Linear behave differently with 2D and 3D input

Hi guys,
I run the following code on torch 1.13.1, but got the inequal results. Why Linear behave differently with 2D and 3D input?

a = torch.randn(3, 4, 5)
l1 = torch.nn.Linear(5, 7, bias=True)
torch.equal(l1(a)[0, 0, :], l1(a[0, 0, :]))    # False
torch.equal(l1(a)[0:2, 0:4, :], l1(a[0:2, 0:4, :]))   # True
torch.equal(l1(a)[0:2, 0:3, :], l1(a[0:2, 0:3, :]))   # False

Hi @XinJiade,

The difference is most likely due to floating point precision, which for torch.float32 precision is around 1e-7. Although the operation are mathematically identical, their floating point operation will differ.

a = torch.randn(3, 4, 5)
l1 = torch.nn.Linear(5, 7, bias=True)
torch.allclose(l1(a)[0, 0, :], l1(a[0, 0, :])) #True
torch.allclose(l1(a)[0:2, 0:4, :], l1(a[0:2, 0:4, :])) #True
torch.allclose(l1(a)[0:2, 0:3, :], l1(a[0:2, 0:3, :])) #True

You can print out the difference between the terms and see that they have elements which differ by 1e-8, when checking the difference between 2 tensors use torch.allclose rather than torch.equal

1 Like

Thank you for your response.
In my situation, these differences will be acummulated as the layers go deeper. I wonder why the operation orders of 2D and 3D linear are different? Are there any documents about the operation orders of 2d and 3d linear?
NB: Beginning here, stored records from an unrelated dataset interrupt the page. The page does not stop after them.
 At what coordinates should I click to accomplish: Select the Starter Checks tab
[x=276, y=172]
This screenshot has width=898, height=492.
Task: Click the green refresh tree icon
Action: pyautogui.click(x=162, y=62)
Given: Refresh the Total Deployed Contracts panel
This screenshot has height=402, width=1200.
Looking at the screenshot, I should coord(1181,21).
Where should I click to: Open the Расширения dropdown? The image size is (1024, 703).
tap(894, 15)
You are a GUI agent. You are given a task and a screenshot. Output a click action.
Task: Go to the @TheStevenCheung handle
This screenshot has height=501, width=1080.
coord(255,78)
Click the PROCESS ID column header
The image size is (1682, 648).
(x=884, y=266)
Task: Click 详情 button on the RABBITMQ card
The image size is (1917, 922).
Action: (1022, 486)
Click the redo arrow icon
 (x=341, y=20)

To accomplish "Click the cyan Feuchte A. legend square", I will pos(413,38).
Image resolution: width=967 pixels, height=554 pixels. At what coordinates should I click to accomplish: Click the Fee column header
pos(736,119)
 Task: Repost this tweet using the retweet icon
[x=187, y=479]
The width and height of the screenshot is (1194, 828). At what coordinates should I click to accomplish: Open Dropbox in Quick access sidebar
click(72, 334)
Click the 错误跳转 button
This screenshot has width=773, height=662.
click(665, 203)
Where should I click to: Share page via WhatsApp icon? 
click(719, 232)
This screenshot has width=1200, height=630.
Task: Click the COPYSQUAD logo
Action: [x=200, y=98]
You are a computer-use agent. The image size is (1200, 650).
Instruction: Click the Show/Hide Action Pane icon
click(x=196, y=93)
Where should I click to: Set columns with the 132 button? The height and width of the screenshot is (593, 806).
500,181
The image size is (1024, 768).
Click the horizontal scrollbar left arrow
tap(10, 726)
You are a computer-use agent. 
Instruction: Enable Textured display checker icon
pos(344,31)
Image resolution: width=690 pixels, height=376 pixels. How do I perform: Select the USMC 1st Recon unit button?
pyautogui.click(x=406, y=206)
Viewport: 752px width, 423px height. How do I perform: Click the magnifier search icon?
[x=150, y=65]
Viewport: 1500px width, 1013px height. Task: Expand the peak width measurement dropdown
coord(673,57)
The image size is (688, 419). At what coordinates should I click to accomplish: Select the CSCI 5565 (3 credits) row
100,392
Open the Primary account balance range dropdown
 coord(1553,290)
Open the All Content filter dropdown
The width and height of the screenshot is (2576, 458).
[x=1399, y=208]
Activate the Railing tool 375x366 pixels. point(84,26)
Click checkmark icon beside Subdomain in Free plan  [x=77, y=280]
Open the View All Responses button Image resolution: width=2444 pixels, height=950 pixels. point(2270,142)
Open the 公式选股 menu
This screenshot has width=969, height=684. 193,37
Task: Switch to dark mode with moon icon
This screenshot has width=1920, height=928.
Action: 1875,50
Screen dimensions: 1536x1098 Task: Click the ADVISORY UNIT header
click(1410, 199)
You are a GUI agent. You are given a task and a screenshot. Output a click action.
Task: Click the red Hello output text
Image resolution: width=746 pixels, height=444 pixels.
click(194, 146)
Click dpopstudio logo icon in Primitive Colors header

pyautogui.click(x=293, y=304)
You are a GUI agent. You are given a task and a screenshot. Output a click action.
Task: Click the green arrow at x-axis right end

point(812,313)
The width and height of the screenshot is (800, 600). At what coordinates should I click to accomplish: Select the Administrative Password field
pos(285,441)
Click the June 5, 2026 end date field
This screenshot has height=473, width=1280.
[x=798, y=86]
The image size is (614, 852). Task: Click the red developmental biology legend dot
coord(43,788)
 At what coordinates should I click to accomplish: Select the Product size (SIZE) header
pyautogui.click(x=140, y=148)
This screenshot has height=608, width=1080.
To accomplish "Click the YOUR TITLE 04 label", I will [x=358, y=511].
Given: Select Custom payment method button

The bulk of machine learning is a minimization problem. Thus small discrepancies in rounding can act as a form of regularization(albeit, minor) - so it can help prevent overfitting. For this reason, it’s better to use float16 or bfloat16.

1 Like

This is expected and neither result is “more correct” in such a case and should show a similar error to a wider dtype. If these expected numerical errors, caused by the limited floating point precision, are causing issues for your use case, you might want to use e.g. float64.

1 Like